In [0]:
input_data = spark.read.format("parquet").load("s3://air-example-data-2/10G-image-data-synthetic-raw-parquet")

In [0]:
import time
import torch
torch.__version__
torch.cuda.is_available()

True

In [0]:
print("Executor memory: ", spark.conf.get("spark.executor.memory"))

Executor memory:  148728m


In [0]:
import pandas as pd
from torchvision import transforms
from torchvision.models import resnet50, ResNet50_Weights



In [0]:
# Enable Arrow support.
spark.conf.set("spark.sql.execution.arrow.enabled", "true")

In [0]:
# Create and broadcast model state. Equivalent to AIR Checkpoint
model_state = resnet50(weights=ResNet50_Weights.DEFAULT).state_dict()
# sc is already initialized by Databricks. Broadcast the model state to all executors.
bc_model_state = sc.broadcast(model_state)

Downloading: "https://download.pytorch.org/models/resnet50-11ad3fa6.pth" to /root/.cache/torch/hub/checkpoints/resnet50-11ad3fa6.pth


  0%|          | 0.00/97.8M [00:00<?, ?B/s]

In [0]:
# Preprocessing
from pyspark.sql.functions import col, pandas_udf
from pyspark.sql.types import ArrayType, FloatType
from typing import Iterator

import numpy as np

import torch
import time
import threading
import queue

preprocess_image = transforms.Compose(
    [
        transforms.Resize(256),
        transforms.CenterCrop(224),
        transforms.Normalize(mean=[0.485, 0.456, 0.406], std=[0.229, 0.224, 0.225]),
    ]
)


# Read documentation here: https://spark.apache.org/docs/3.0.1/sql-pyspark-pandas-with-arrow.html


def preprocess(image_batch):
    image_batch = image_batch.reshape(-1, 256, 256, 3)
    image_batch = torch.permute(image_batch, (0, 3, 1, 2))
    return preprocess_image(image_batch)


@pandas_udf(ArrayType(FloatType()))
def resnet_predict(pandas_series_iter: Iterator[pd.Series]) -> Iterator[pd.Series]:
    with torch.inference_mode():
        model = resnet50()
        model.load_state_dict(bc_model_state.value)
        model = model.to(torch.device("cuda")) # Move model to GPU
        model.eval()

        for pandas_series in pandas_series_iter:
            image_batch = torch.tensor(np.stack(pandas_series.values).astype(np.uint8))
            # change uint 0 ~ 255 range values to 0 ~ 1 range float32 values
            image_batch = image_batch / np.float32(256)
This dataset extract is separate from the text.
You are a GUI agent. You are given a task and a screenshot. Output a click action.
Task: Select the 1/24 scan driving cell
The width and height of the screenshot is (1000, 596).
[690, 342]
            image_batch = preprocess(image_batch)
            
            
            image_batch = image_batch.to(torch.device("cuda"))
            
            predictions = list(model(image_batch).cpu().numpy())
            
            yield pd.Series(predictions)


In [0]:
predictions = input_data.select(resnet_predict(col("image")))

In [0]:
spark.conf.set("spark.sql.execution.arrow.maxRecordsPerBatch", "64")

In [0]:

run_times = []
run_N = 6
for i in range(run_N):
    start_time = time.time()
    predictions.write.mode("overwrite").format("noop").save()
    end_time = time.time()
    run_times.append(end_time-start_time)

assert input_data.count() == 16232

In [0]:
print("Run times: ", run_times)
print(f"Averge Prediction took: {sum(run_times) / run_N} seconds")

Run times:  [126.96703696250916, 106.93883275985718, 99.0119571685791, 95.7514579296112, 90.47398567199707, 90.08183360099792]
Averge Prediction took: 101.53751734892528 seconds


In [0]:
spark